◆ **Task statement**: Everything in the listing except the pictures should be written out exactly.

◆ **Supplied entries**:
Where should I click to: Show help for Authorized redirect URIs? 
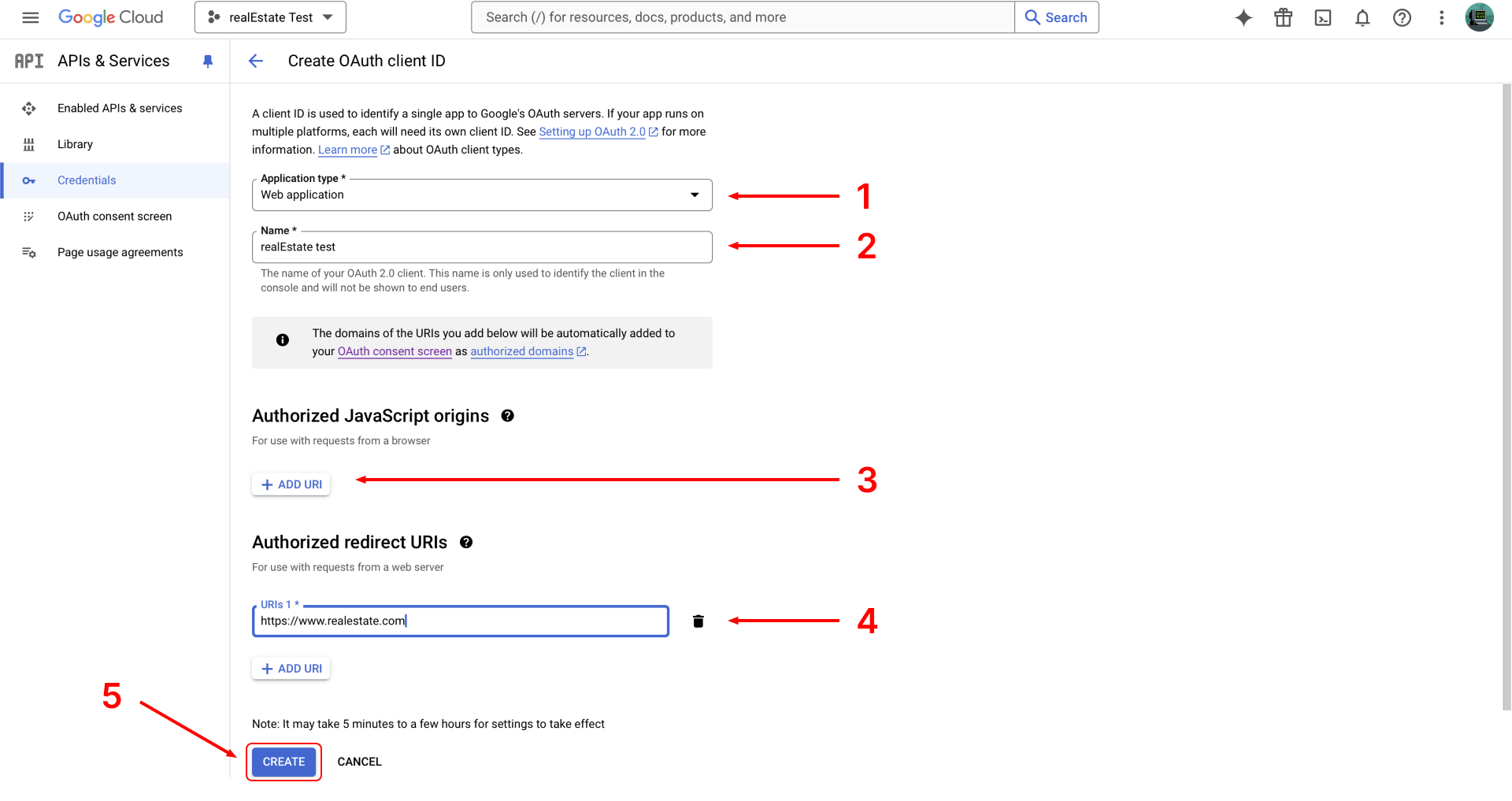click(x=466, y=542)
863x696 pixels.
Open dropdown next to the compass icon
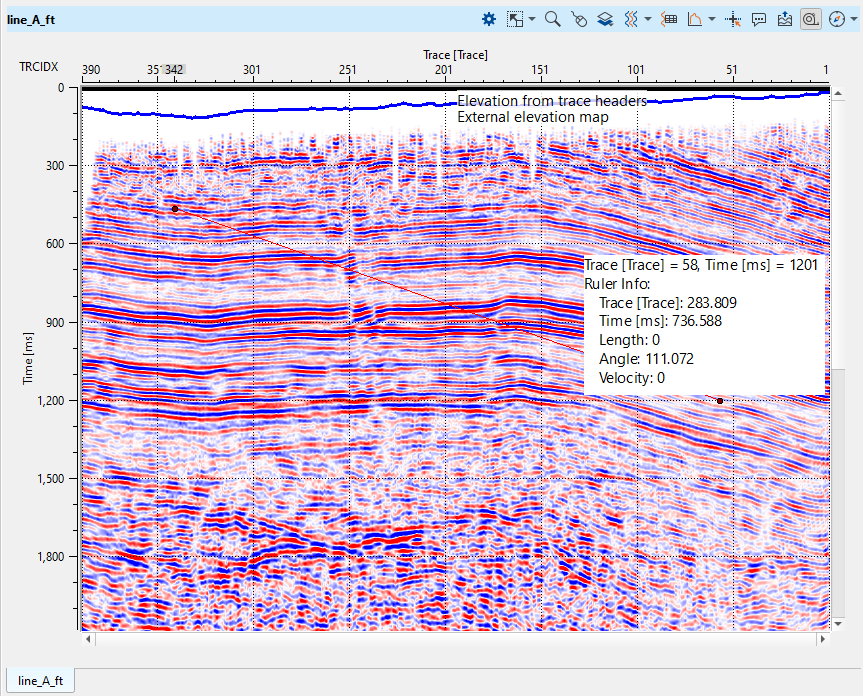click(853, 19)
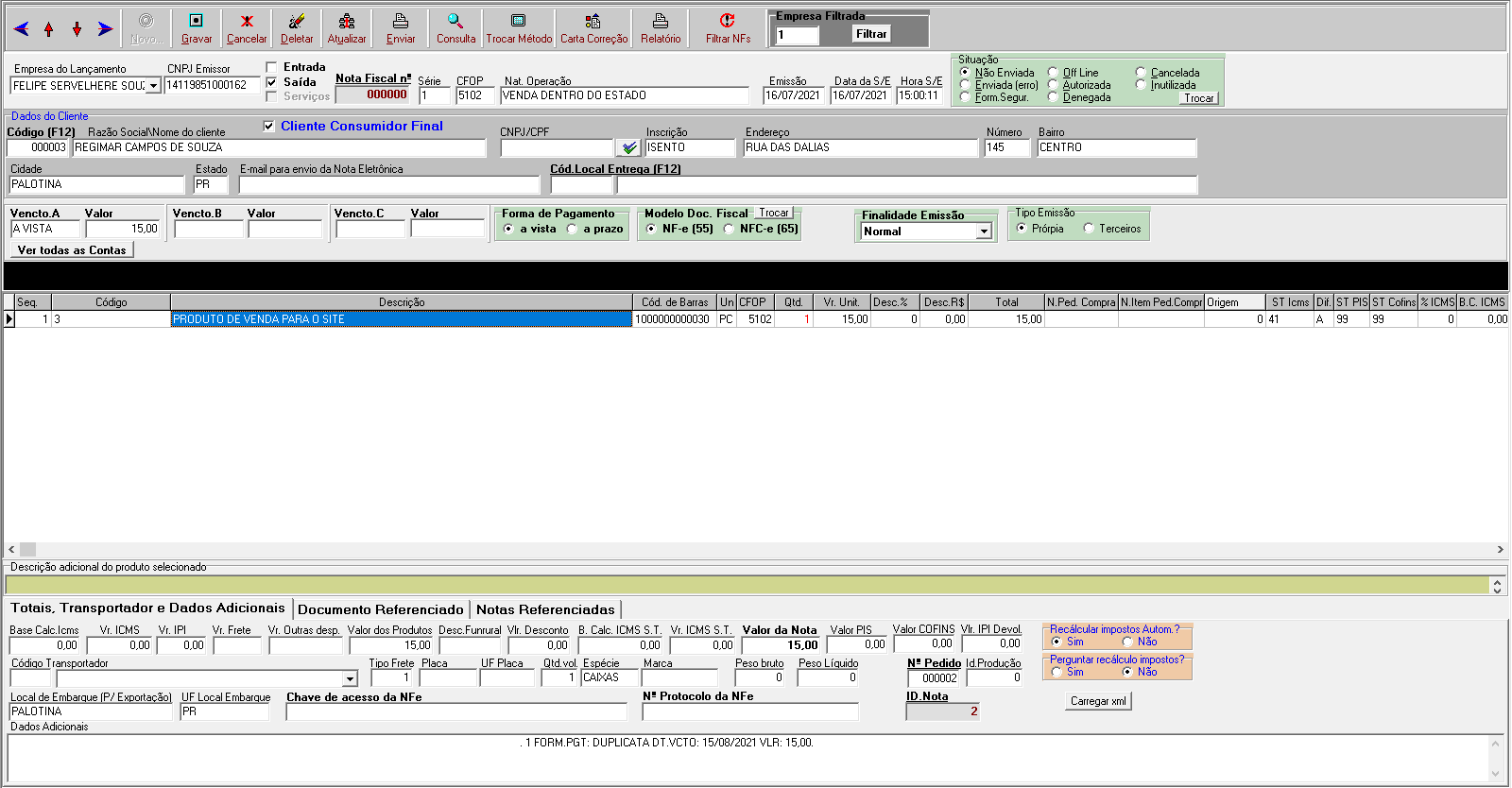Screen dimensions: 1512x788
Task: Click the Enviar printer icon
Action: tap(401, 21)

◆ **Solved exercise**:
Where should I click to: Show help for Authorized redirect URIs? 
click(x=466, y=542)
863x696 pixels.
Open dropdown next to the compass icon
click(853, 19)
Screen dimensions: 1512x788
Task: Click the Enviar printer icon
Action: tap(401, 21)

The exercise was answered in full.